# Chav Jokes



## 88809 (May 9, 2005)

1. What do you call a Chav in a box?

Innit.



2. What do you call a Chav in a filing cabinet?

Sorted



3. What do you call a Chav in a box with a lock on it?

Safe.



4. What do you call an Eskimo Chav?

Innuinnit.



5. Why are Chavs like slinkies?

They have no real use but it's great to watch one fall down a flight of

stairs.



6. You're in your car and you see a Chav on a bike, why should you try not

to hit him?

It might be your bike.



7. What's the difference between a Chav and a coconut?

One's thick and hairy, the other's a coconut.



8. What's the first question at a Chav quiz night?

What you lookin' at?"



9. How do you get 100 Chavs into a phone box?

Paint three stripes on it.



10. Two Chavs in a car without any music.

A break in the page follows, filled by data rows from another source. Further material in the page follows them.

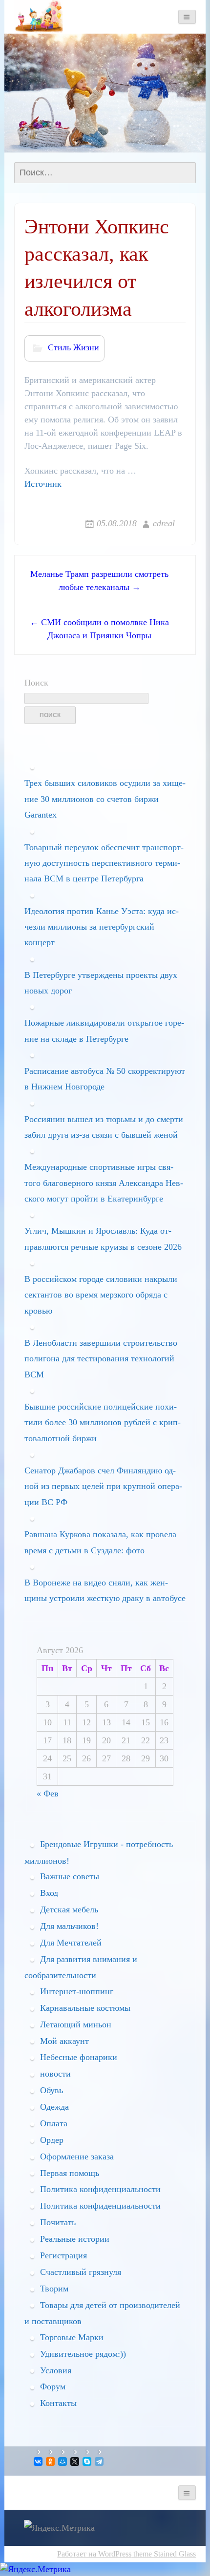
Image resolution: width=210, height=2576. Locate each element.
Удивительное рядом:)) (83, 2354)
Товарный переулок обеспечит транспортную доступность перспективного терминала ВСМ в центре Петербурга (104, 863)
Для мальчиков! (69, 1926)
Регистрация (63, 2255)
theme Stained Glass (163, 2554)
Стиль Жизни (73, 347)
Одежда (54, 2107)
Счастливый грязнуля (80, 2272)
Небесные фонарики (78, 2057)
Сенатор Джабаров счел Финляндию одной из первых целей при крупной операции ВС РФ (103, 1486)
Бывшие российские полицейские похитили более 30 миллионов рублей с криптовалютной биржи (102, 1422)
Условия (55, 2370)
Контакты (58, 2403)
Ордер (51, 2140)
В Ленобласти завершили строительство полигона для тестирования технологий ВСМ (100, 1358)
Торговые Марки (72, 2337)
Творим (54, 2288)
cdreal (164, 523)
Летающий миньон (75, 2024)
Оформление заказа (77, 2156)
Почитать (58, 2222)
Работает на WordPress (94, 2554)
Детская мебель (69, 1909)
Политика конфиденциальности (100, 2189)
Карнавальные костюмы (85, 2008)
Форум (52, 2386)
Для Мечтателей (71, 1942)
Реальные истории (74, 2239)
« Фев (48, 1793)
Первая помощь (69, 2173)
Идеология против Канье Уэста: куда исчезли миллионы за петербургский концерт (101, 927)
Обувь (51, 2090)
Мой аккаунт (64, 2041)
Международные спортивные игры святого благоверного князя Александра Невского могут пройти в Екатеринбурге (103, 1182)
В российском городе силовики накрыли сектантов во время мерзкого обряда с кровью (100, 1295)
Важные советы (69, 1876)
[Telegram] (100, 2461)
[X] (75, 2461)
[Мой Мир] (63, 2461)
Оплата (53, 2123)
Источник (43, 484)
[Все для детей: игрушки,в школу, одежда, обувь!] (38, 16)
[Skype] (88, 2461)
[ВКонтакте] (39, 2461)
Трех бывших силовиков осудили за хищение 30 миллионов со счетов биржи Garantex (105, 799)
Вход (49, 1893)
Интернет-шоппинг (76, 1991)
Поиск (36, 682)
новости (55, 2074)
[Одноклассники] (51, 2461)
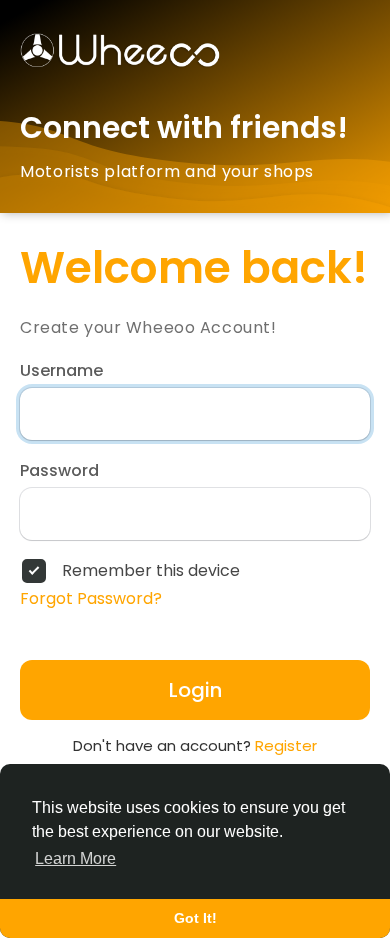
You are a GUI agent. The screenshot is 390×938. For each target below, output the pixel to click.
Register (286, 745)
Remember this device (151, 571)
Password (59, 471)
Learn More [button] (75, 858)
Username (61, 371)
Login (195, 690)
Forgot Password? (91, 599)
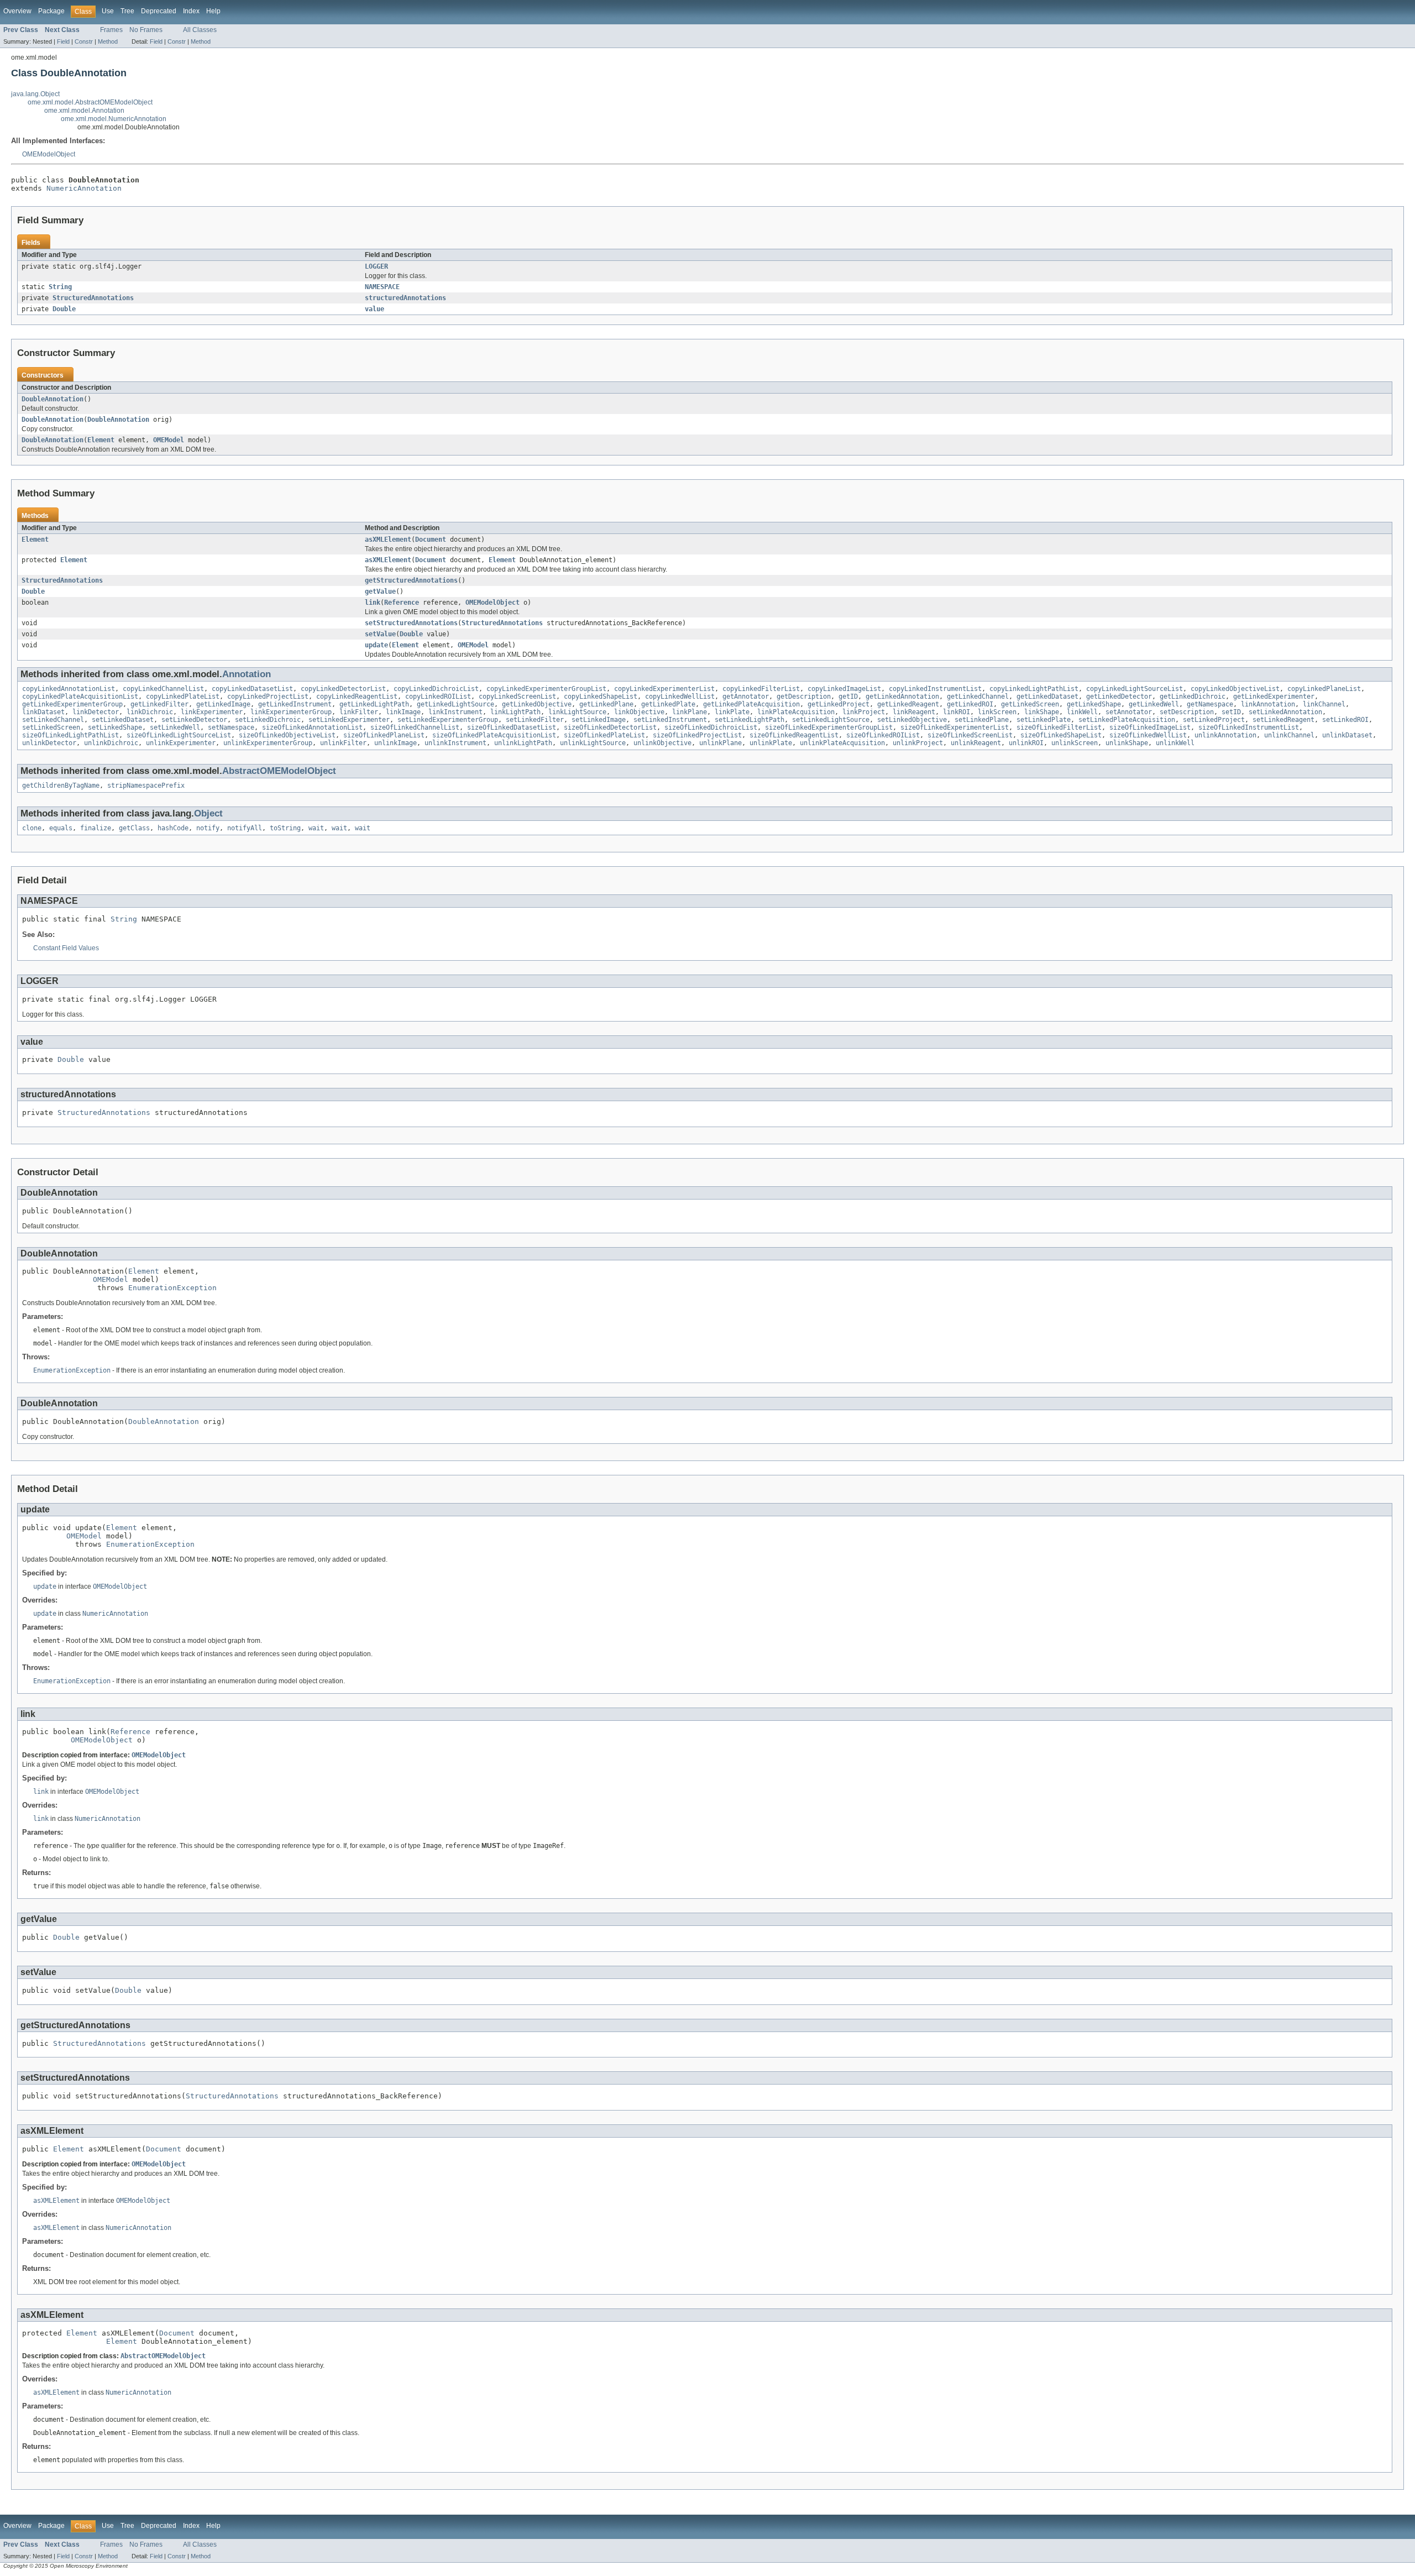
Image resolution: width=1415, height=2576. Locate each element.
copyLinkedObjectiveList (1235, 689)
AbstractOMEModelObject (279, 771)
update (376, 645)
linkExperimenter (212, 712)
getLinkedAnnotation (902, 696)
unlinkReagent (976, 743)
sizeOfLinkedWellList (1148, 735)
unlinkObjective (662, 743)
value (374, 309)
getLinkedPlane (606, 704)
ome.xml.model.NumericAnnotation (113, 119)
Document (430, 539)
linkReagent (914, 712)
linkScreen (997, 712)
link (372, 602)
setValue (380, 634)
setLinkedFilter (535, 720)
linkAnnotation (1268, 704)
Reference (401, 602)
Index (191, 11)
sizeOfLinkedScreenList (970, 735)
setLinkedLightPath (749, 720)
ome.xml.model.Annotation (84, 110)
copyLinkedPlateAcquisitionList (80, 696)
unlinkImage (395, 743)
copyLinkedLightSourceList (1134, 689)
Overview (17, 11)
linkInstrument (455, 712)
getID (848, 696)
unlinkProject (918, 743)
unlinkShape (1126, 743)
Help (213, 11)
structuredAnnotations (405, 298)
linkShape (1041, 712)
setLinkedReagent (1283, 720)
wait (316, 828)
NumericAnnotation (84, 188)
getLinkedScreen (1030, 704)
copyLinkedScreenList (517, 696)
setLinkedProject (1214, 720)
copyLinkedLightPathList (1033, 689)
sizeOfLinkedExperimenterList (954, 727)
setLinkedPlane (982, 720)
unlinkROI (1026, 743)
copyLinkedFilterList (761, 689)
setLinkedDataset (123, 720)
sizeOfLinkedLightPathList (70, 735)
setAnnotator (1128, 712)
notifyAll (244, 828)
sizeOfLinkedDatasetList (511, 727)
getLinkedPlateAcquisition (751, 704)
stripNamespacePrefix (146, 785)
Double (64, 309)
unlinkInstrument (455, 743)
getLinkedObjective (537, 704)
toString (285, 828)
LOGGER (376, 266)
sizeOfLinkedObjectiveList (287, 735)
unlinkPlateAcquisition (842, 743)
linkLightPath (515, 712)
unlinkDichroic (111, 743)
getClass (134, 828)
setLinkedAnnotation (1285, 712)
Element (100, 440)
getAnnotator (745, 696)
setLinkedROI (1345, 720)
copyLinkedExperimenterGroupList (546, 689)
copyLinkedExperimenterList (664, 689)
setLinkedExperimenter (349, 720)
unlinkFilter (343, 743)
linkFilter (358, 712)
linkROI (956, 712)
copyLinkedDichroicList (436, 689)
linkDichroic (150, 712)
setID (1231, 712)
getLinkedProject (838, 704)
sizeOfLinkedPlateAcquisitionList (494, 735)
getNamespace (1210, 704)
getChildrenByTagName (60, 785)
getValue (380, 591)
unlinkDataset (1347, 735)
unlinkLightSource (593, 743)
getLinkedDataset (1047, 696)
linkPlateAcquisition (796, 712)
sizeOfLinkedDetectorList (610, 727)
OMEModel (168, 440)
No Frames (146, 30)
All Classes (200, 30)
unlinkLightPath (523, 743)
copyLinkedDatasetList (252, 689)
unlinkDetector (49, 743)
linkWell (1082, 712)
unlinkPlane (720, 743)
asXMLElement (388, 539)
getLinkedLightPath (374, 704)
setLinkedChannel (53, 720)
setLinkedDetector (194, 720)
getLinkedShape (1094, 704)
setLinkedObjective (912, 720)
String (60, 287)
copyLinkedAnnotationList (68, 689)
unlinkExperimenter (181, 743)
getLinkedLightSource (455, 704)
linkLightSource (577, 712)
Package (51, 11)
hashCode (173, 828)
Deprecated (158, 11)
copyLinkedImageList (844, 689)
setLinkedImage (599, 720)
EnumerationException (172, 1288)
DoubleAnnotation (52, 399)
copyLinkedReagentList (356, 696)
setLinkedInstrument (670, 720)
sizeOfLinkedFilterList (1059, 727)
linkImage (403, 712)
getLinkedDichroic (1192, 696)
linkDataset (43, 712)
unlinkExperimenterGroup (267, 743)
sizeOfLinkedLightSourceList (179, 735)
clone (31, 828)
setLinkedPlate (1043, 720)
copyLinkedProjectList (267, 696)
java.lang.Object (35, 94)
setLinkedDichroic (268, 720)
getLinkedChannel (978, 696)
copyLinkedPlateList (182, 696)
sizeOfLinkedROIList (883, 735)
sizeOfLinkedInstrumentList (1248, 727)
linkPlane (689, 712)
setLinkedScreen (51, 727)
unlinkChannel (1289, 735)
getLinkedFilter (159, 704)
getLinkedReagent (908, 704)
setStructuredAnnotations (411, 623)
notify (207, 828)
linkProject (863, 712)
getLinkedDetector (1119, 696)
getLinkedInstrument (295, 704)
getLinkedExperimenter (1273, 696)
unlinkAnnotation (1225, 735)
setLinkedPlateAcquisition (1126, 720)
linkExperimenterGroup (291, 712)
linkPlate (732, 712)
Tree (127, 11)
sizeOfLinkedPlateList (604, 735)
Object (208, 813)
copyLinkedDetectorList (343, 689)
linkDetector (95, 712)
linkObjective (639, 712)
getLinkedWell (1154, 704)
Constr (84, 41)
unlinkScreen (1074, 743)
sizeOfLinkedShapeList (1061, 735)
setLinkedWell (175, 727)
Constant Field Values (66, 948)
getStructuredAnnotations (411, 580)
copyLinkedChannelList (163, 689)
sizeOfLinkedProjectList (697, 735)
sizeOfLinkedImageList (1150, 727)
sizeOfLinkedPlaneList (383, 735)
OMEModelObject (48, 154)
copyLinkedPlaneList (1324, 689)
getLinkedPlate (668, 704)
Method (108, 41)
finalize (95, 828)
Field (63, 41)
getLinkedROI (970, 704)
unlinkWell (1175, 743)
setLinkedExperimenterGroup (447, 720)
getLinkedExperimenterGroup (72, 704)
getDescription (804, 696)
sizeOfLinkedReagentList (794, 735)
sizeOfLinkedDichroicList (710, 727)
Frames (111, 30)
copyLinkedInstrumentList (935, 689)
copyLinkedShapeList (600, 696)
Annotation (246, 674)
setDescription (1187, 712)
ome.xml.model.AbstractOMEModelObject (90, 102)
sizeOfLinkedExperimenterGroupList (829, 727)
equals (60, 828)
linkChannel (1324, 704)
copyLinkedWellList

Who's driving?

The police



11. What do you call a chav with 9 GCSE's?

A liar.



12. What do you call a 30 year old chavette?

Grandma 



13. How many chavs does it take to clean a floor?

None, "That's some uvver fellers job innit."



14. Why did the Chav cross the road?

To start a fight with a random stranger for no reason whatsoever.



15. Two chavs jump off beachy head, who wins?

Society



How true.

regards
Julie


----------



## spykal (May 9, 2005)

He He...I really like no.15

Mike


----------